A: It is the process that makes planet change orbit (that is: migrate) due to gravitational interactions with the gas disk in which it formed. This is the most accepted explanation for the hot jupiters observed with very short orbits. In addition, the most accepted theory of planetary formation predicts that those planets should form far away from their stars.

Q: From among all the planets of the Solar System, are there someone that have not followed an expected evolution?

A: We think we understand more or less well how all the planets evolved, but there are some puzzling questions remaining. For instance: why is Uranus and Neptune tilted? Why is there no old terrain on the surface of Venus? Are Saturn's rings and satellites formed recently or at the same time as Saturn? Where do Mars's satellites come from? Has Mercury a liquid core?

Q: In your opinion, what have been the most important discovery or progress that we have made in the study of the Solar System?

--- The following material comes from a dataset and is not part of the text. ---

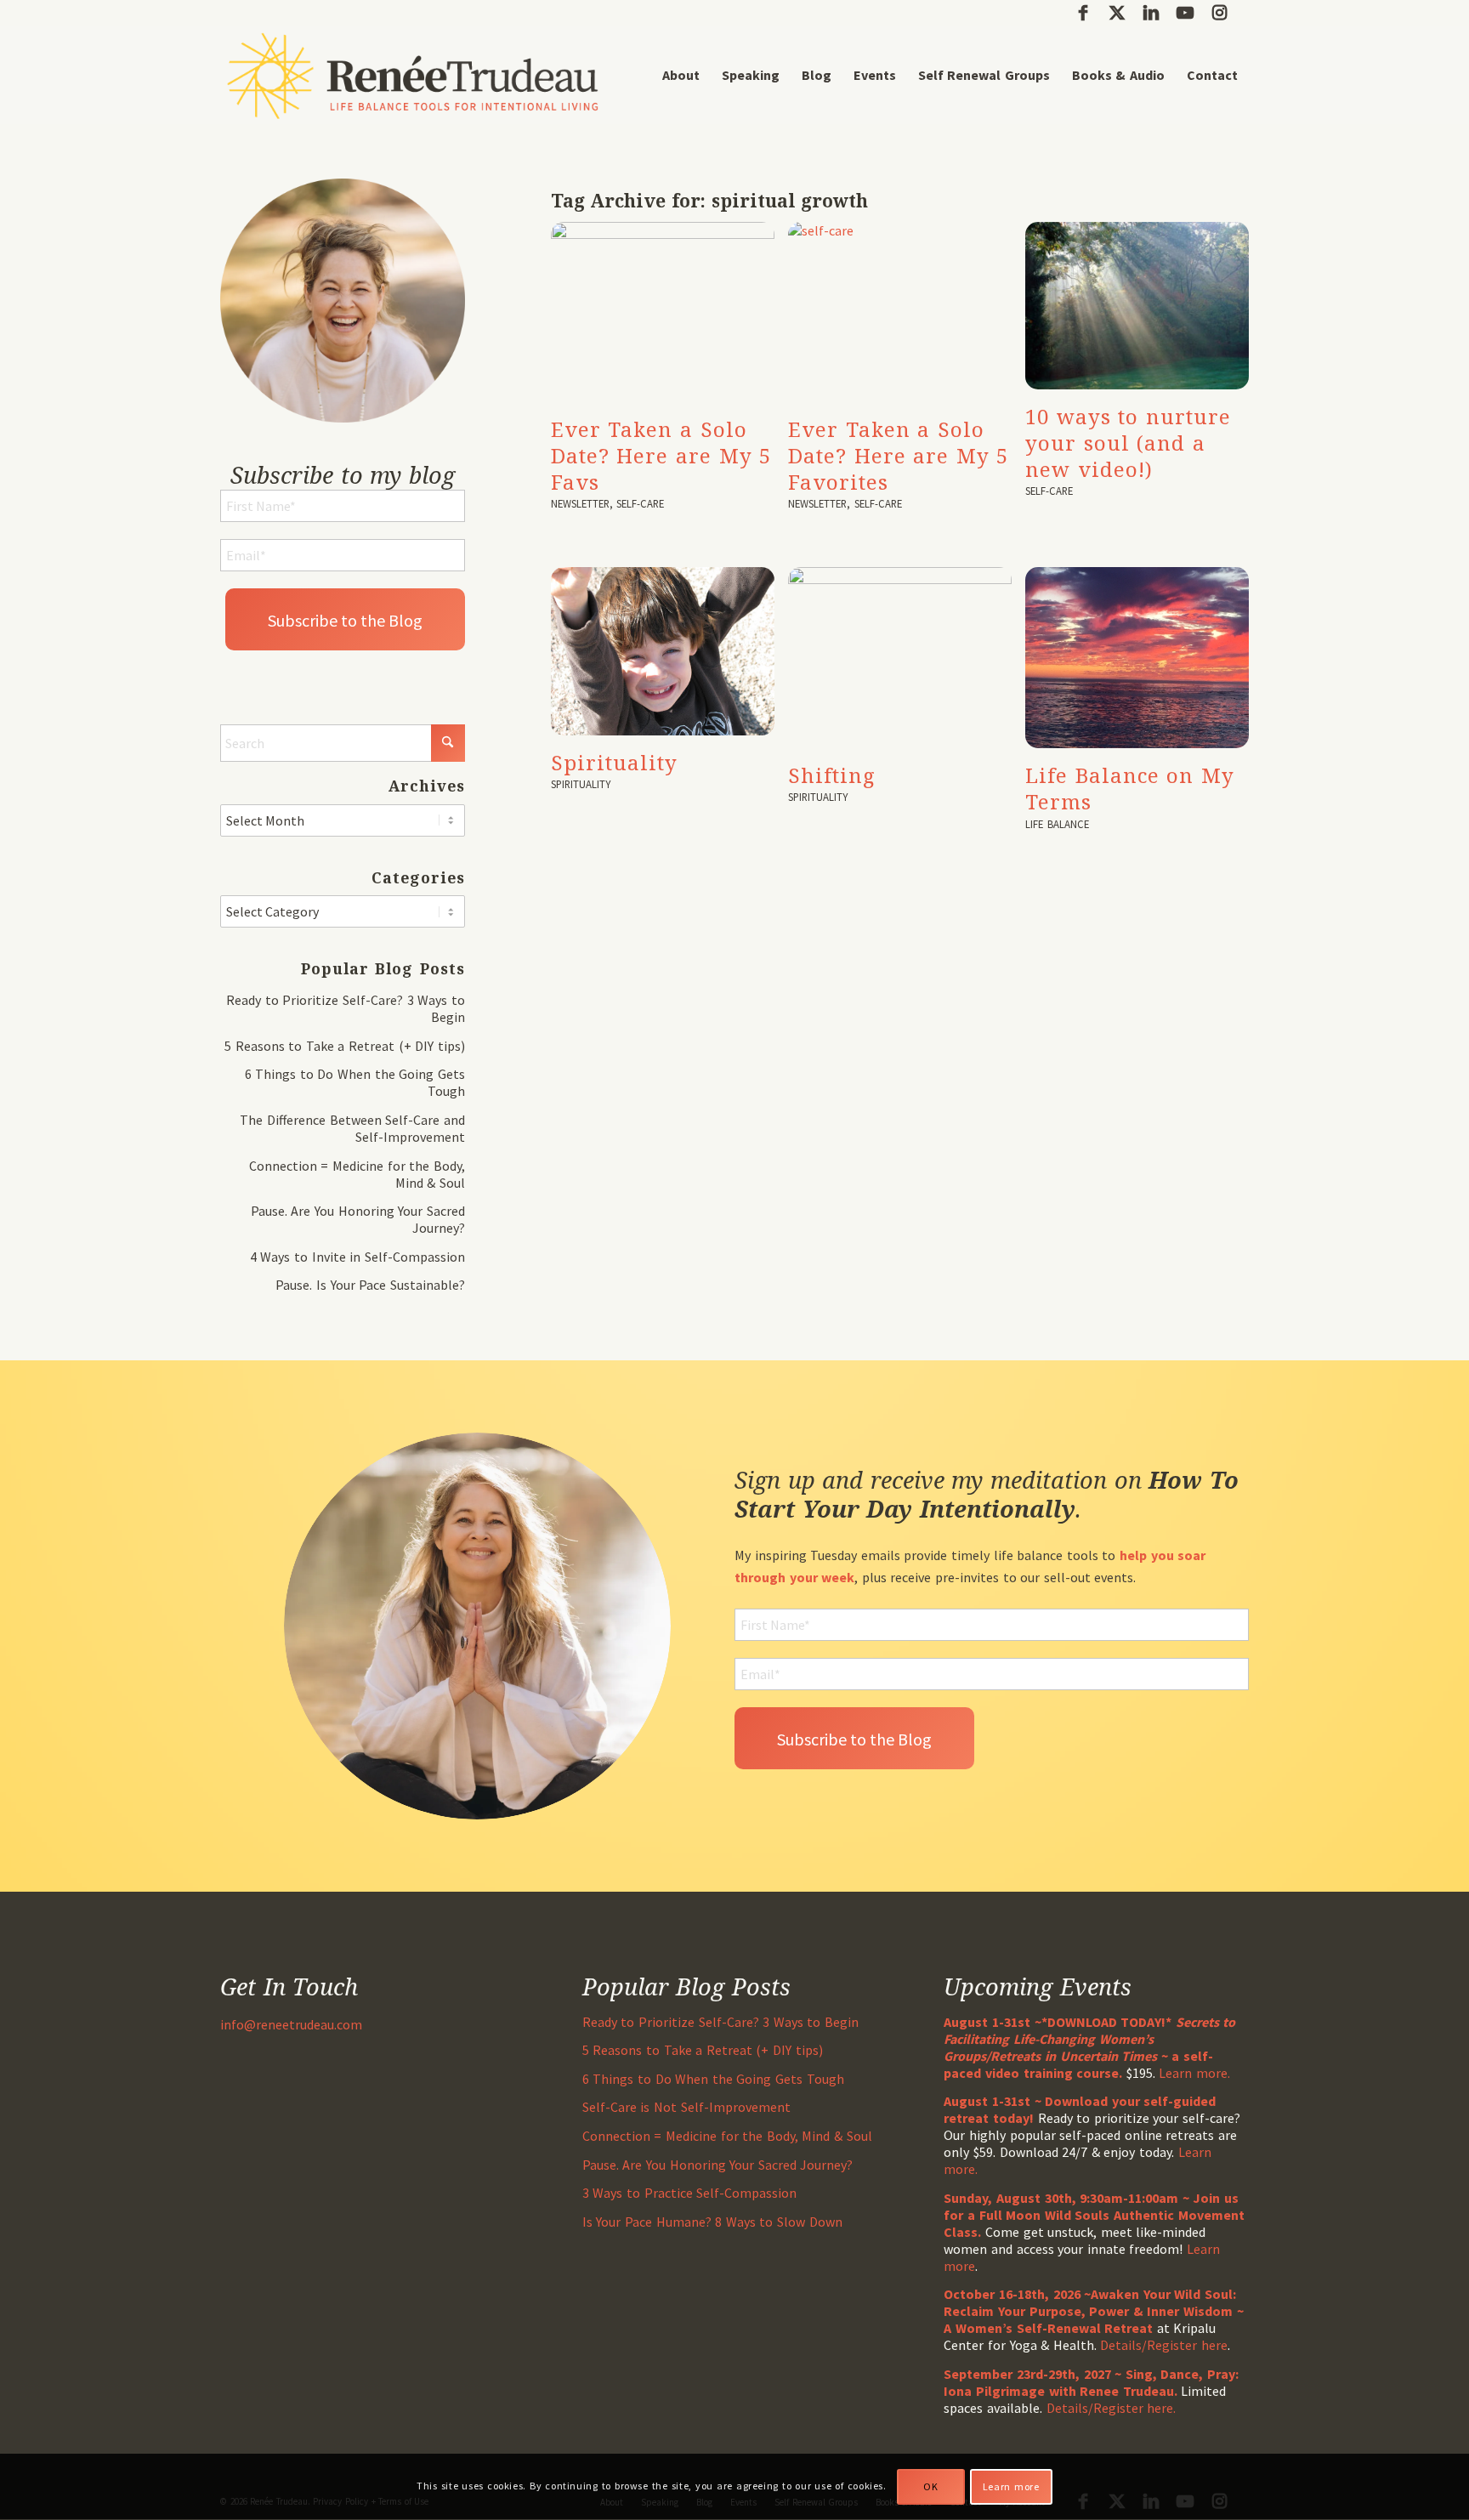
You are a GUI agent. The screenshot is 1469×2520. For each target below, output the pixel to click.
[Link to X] (1116, 13)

A: Aristarchus' work, 23 centuries ago, was fantastic: he has shown that the planets orbit around the Sun, in a plane, and found the size of the Earth, the Moon and the Sun (approximately). Then, the discovery of Neptune by Le Verrier and Gale from analytical calculations was of course a big thing.

Recently, the Nice model may be one the most important breakthroughs in our understanding of the Solar System's history and origin. But we should not forget either the datation of the first solids of the solar system: precisely 4.567 billion years old. Space missions like Rosetta or Cassini has also brought amazing new discoveries... It's hard to select one!